Si saranno fatte il profilo Facebook pure loro… o segno che, guarda caso, essendo le pressioni ambientali le stesse sia per le italiane sia per le straniere i comportamenti tendono ad allinearsi. E sì che De Rita, bontà sua, riconosce l’esistenza dei problemi economici: «C’è un quadro di incertezza occupazionale ed economica che contribuisce a una profonda revisione anche dei modelli culturali relativi alla procreazione».

Ma non preoccupatevi, non siamo mica marxisti, la cultura ha un peso determinante nella condotta quotidiana:

«Si preferisce divertirsi o mettere da parte risorse in vistadi qualche investimento o nel timore di esigenze future.
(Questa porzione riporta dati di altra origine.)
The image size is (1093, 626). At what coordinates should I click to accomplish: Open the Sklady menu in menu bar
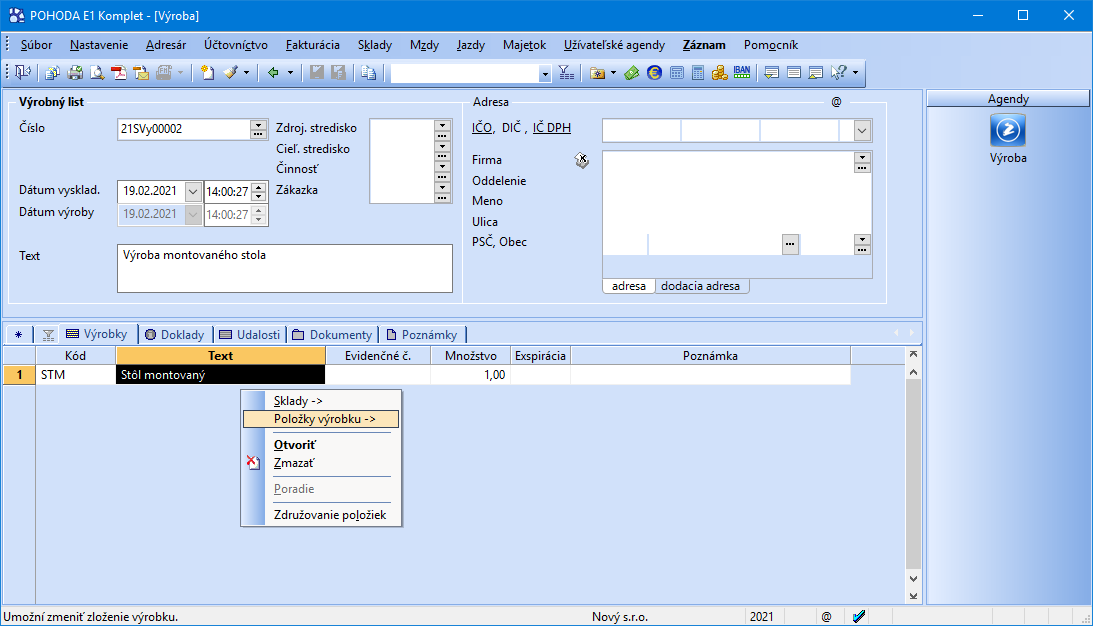pos(375,45)
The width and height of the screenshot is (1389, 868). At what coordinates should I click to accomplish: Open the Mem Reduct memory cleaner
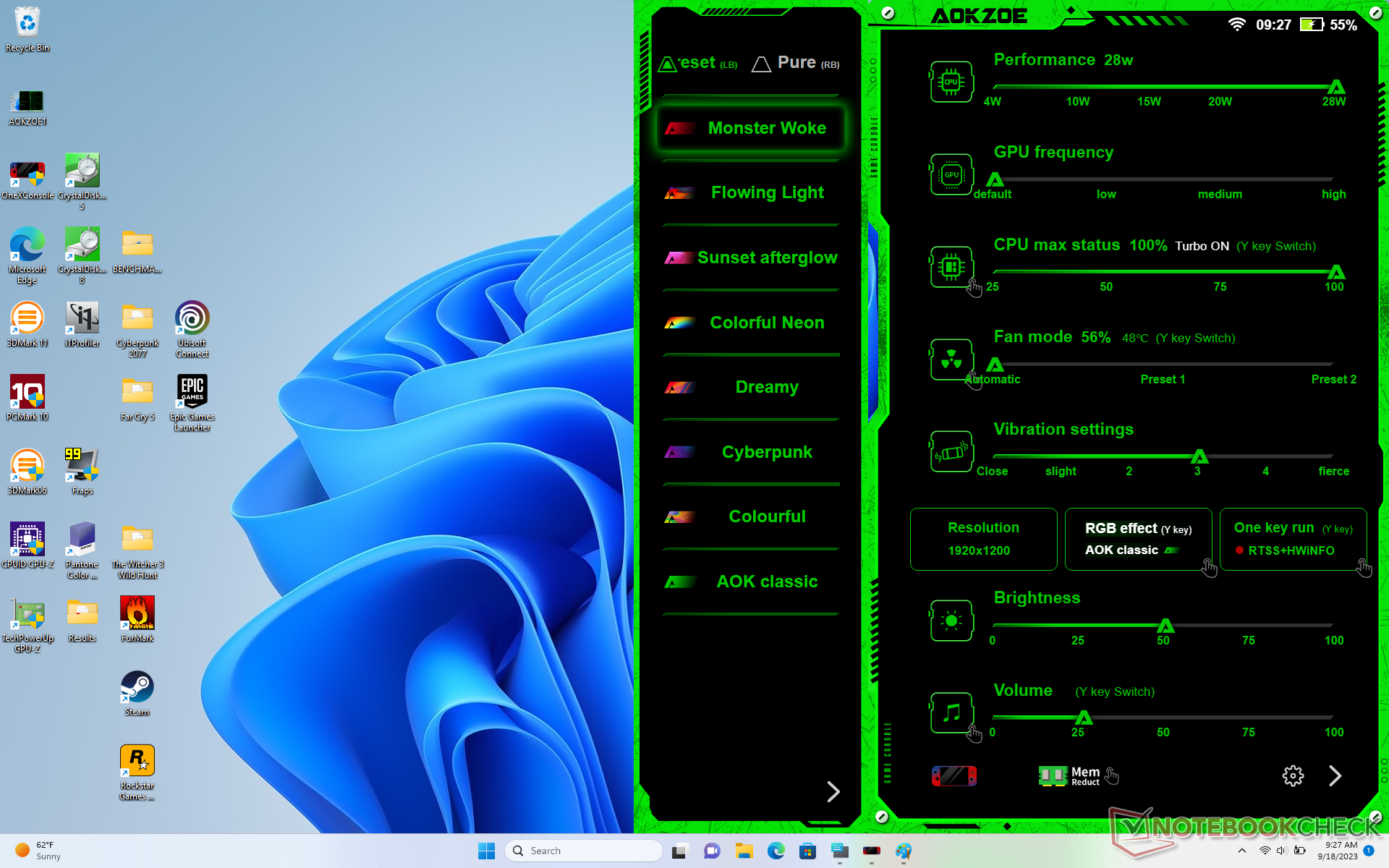(x=1069, y=776)
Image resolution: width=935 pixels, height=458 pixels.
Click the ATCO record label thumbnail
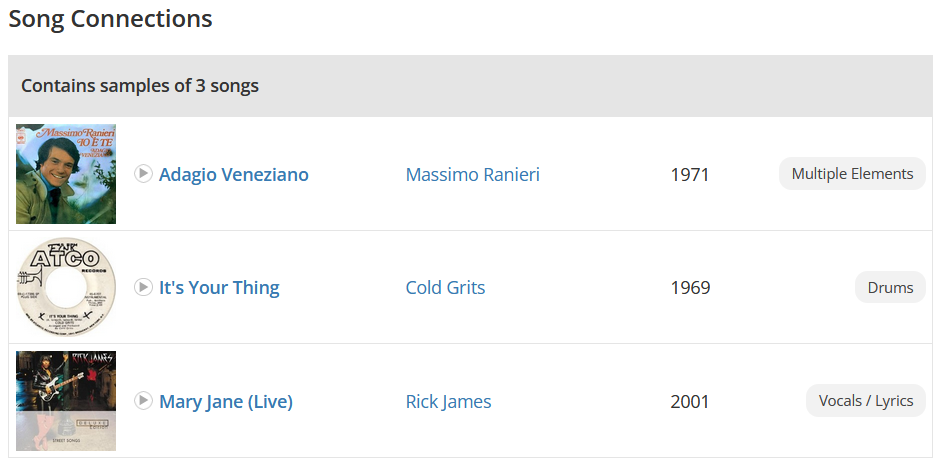click(x=66, y=287)
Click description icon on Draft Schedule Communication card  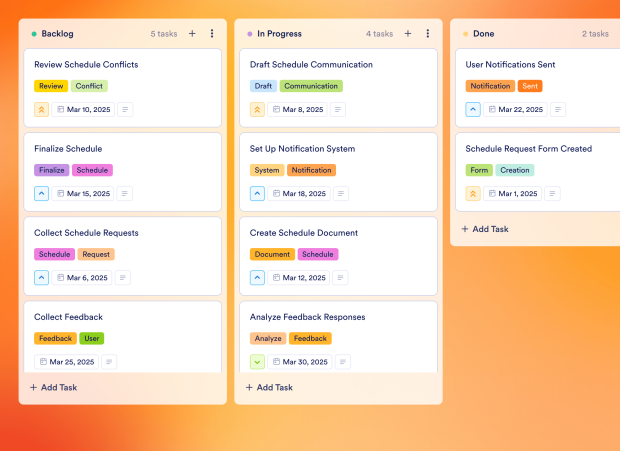339,109

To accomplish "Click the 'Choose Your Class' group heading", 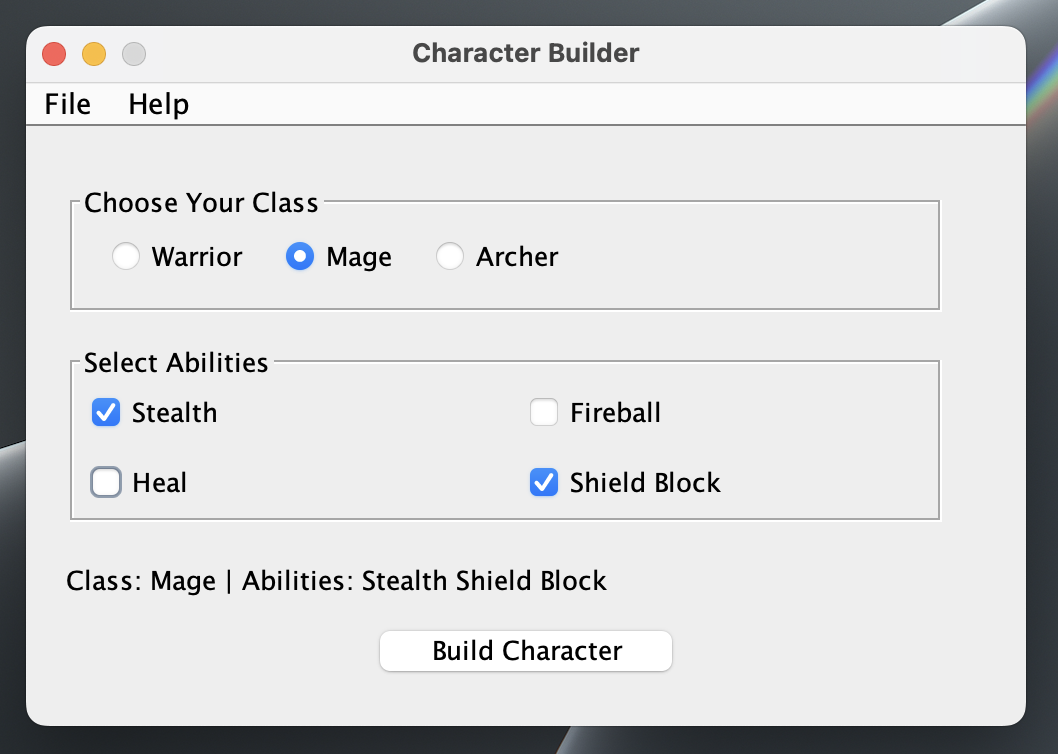I will click(201, 203).
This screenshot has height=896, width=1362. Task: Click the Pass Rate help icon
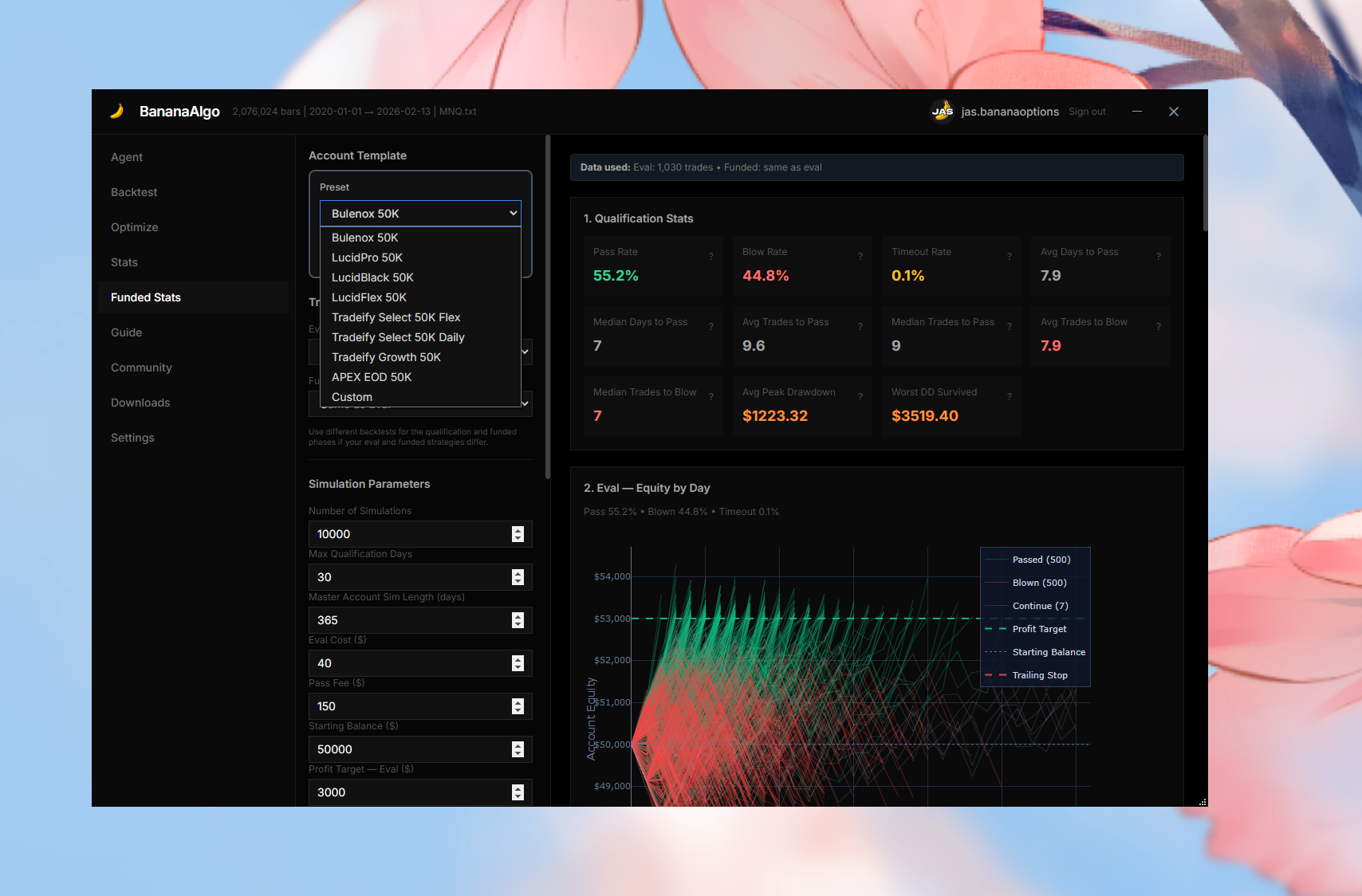pyautogui.click(x=712, y=256)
Quello che entra in cassa viene messo a risparmio invece che a consumo. Fare figli è ritenuto un salto nelbuio

 

E’ un problema più profondo, di mentalità e di dittatura dell’io. Una società che non sa più dire “noi” non fa figli. Si è perso l’equilibrio nei rapporti sociali necessario per stare bene insieme, uno accanto all’altro. Per uscire dall’inverno demografico occorre rimboccarsi le maniche. Servono umiltà, volontà di fare, capire, migliorarsi. Altrimenti è la decadenza».

Come si possa biasimare il risparmio, pure citato nella Costituzione, francamente mi sfugge. Ma le perle non sono finite qui:

L’egolatria dei social riduce gli orizzonti mentali e impedisce di accettare la sfida della genitorialità. Sono cresciuti timori, risentimento, autoreferenzialità. Tutti dicono che in Italia non c’è più un euro, ma non è vero. Aumentano i depositi bancari, le polizze vita, il risparmio nei fondi d’investimento, i soldi provenienti dall’economia sommersa e nascosti nel materasso. Lo conferma il fatto che in giro sono introvabili le banconote da 200 euro. Se non si fanno figli è soprattutto perché non sivuole ridimensionare tenore di vita, abitudini e comodità. I figli costano e obbligano eterni Peter Pan a uscire da loro egoismo». ».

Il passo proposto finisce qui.